Longer maternity leaves, universal daycare and more sex education programs.
Those were three of Rebecca Hansen’s winning answers to the question “What would change if your government was 75 per cent women?”
In her filmmaking debut, the Grade 8 student at Arbutus middle school addressed the issue of men outnumbering women in in parliament by three-to-one and caught the attention of female MPs across party lines. Hansen’s mixed-media video, “What If…” won Dancing with the Octopus: Women in Politics’ filmmaking challenge on May 1.
“There have been so many issues and scandals and things just don’t seem to be working on Parliament Hill,” Hansen said. “This is a thought about ways to solve it and how ridiculous it is that a first-world country like Canada still has such a low number of female MPs.”

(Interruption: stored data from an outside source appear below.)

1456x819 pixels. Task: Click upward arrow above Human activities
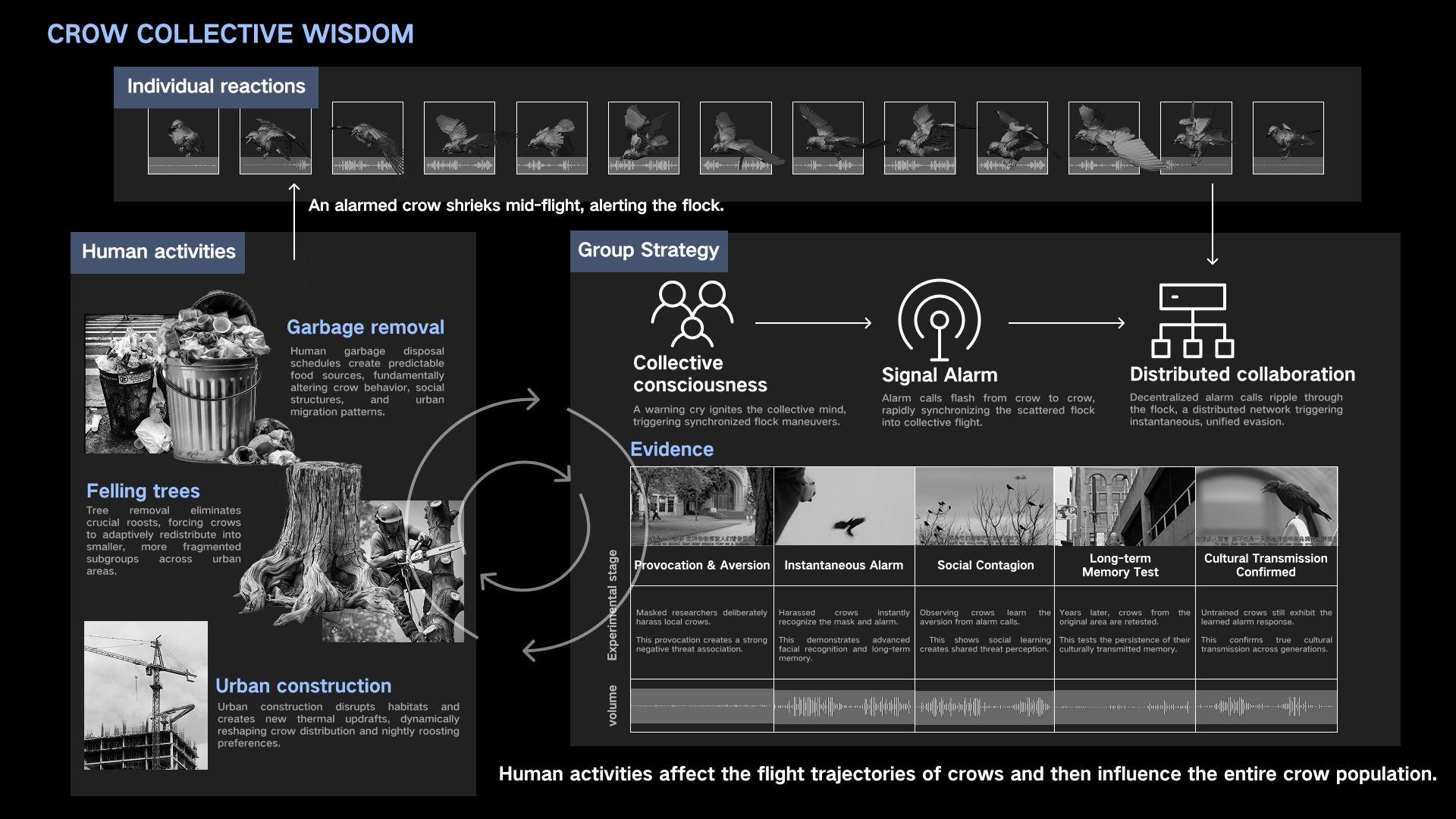(294, 221)
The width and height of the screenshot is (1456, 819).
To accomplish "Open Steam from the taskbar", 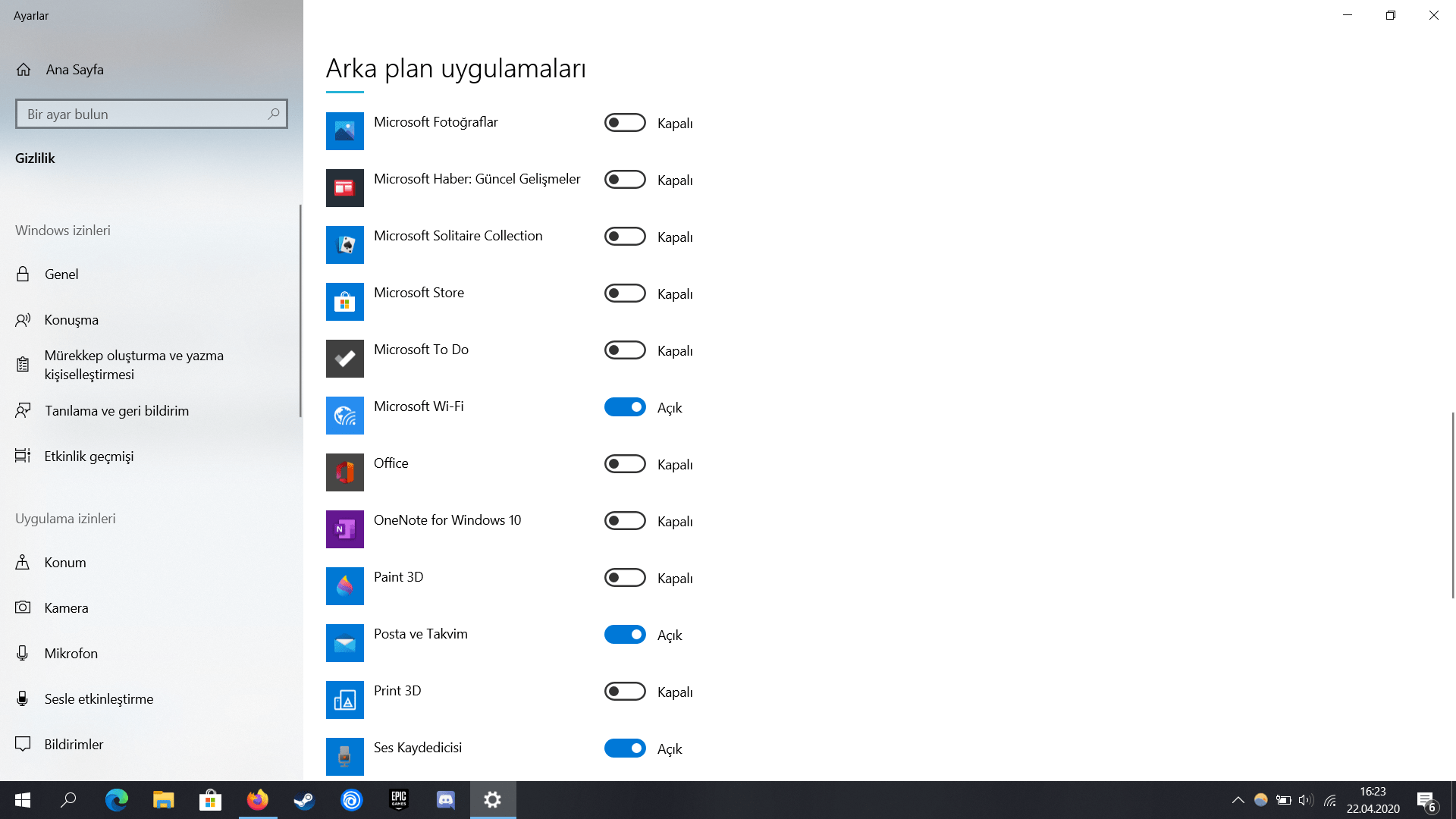I will 305,800.
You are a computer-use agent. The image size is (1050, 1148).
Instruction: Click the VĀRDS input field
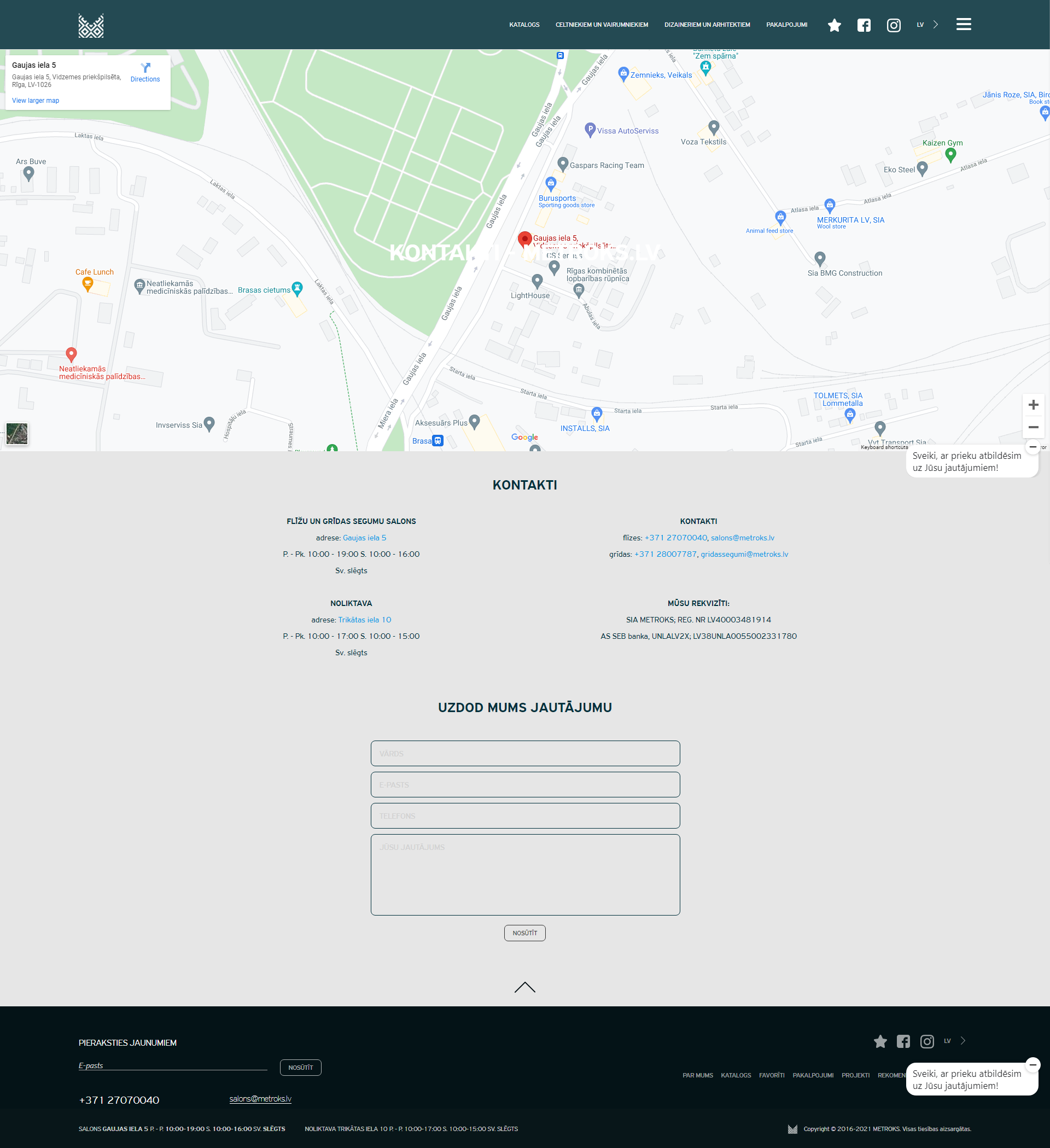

Oak Bay-based filmmaker Sandy Mayzell launched the multi-platform media project Dancing with the Octopus – which includes a website, web series, documentary, rock opera and comic book – as a way to engage women over a wide demographic with political questions and political action. Mayzell hoped that by reaching out through its inaugural film contest, she would initiate a conversation and hear what the world had to say around the underrepresentation of women in politics.
“Creativity is key,” Mayzell said. “Asking people to put thoughts together in a creative way helps get their message across better because it’s not just complaining.”
Social media spread word of the contest quickly. Dancing with the Octopus received submissions from all corners of the world, including one from Istanbul, Turkey, where the filmmaker captured images of physical violence in parliament.
“She showed men literally in fisticuffs, punching each other in the faces,” said Mayzell, who was stunned by the images.
Women on the east coast of Canada, as well as Afghanistan, South Africa, Switzerland, France and India also submitted videos.
“There was a common voice that women all over the world are not getting anywhere near an equal voice with men behaving badly,” Mayzell added.
At 13, Hansen was by far the contest’s youngest entrant. She heard of the opportunity via CBC Radio and crafted the minute-long video on her own, outside of a few “helpful critics,” she said. It was selected by a jury of five Canadian MPs from the five federal parties – Carolyn Bennett (Liberal), Elizabeth May (Green), Maria Mourani (Bloc), Denise Savoie (NDP) and Wai Young (Conservative).
Hansen will also receive a $500-prize with the honour.
Though the contest was a success, the next step for Dancing with the Octopus is to promote political involvement – action which begins at the polls, Mayzell said.
“As ridiculous as politics sometimes seem, we can change it and we have to show that we’re engaged for politics to ever change,” Hansen said. “I really hope for people to see that we have the power.”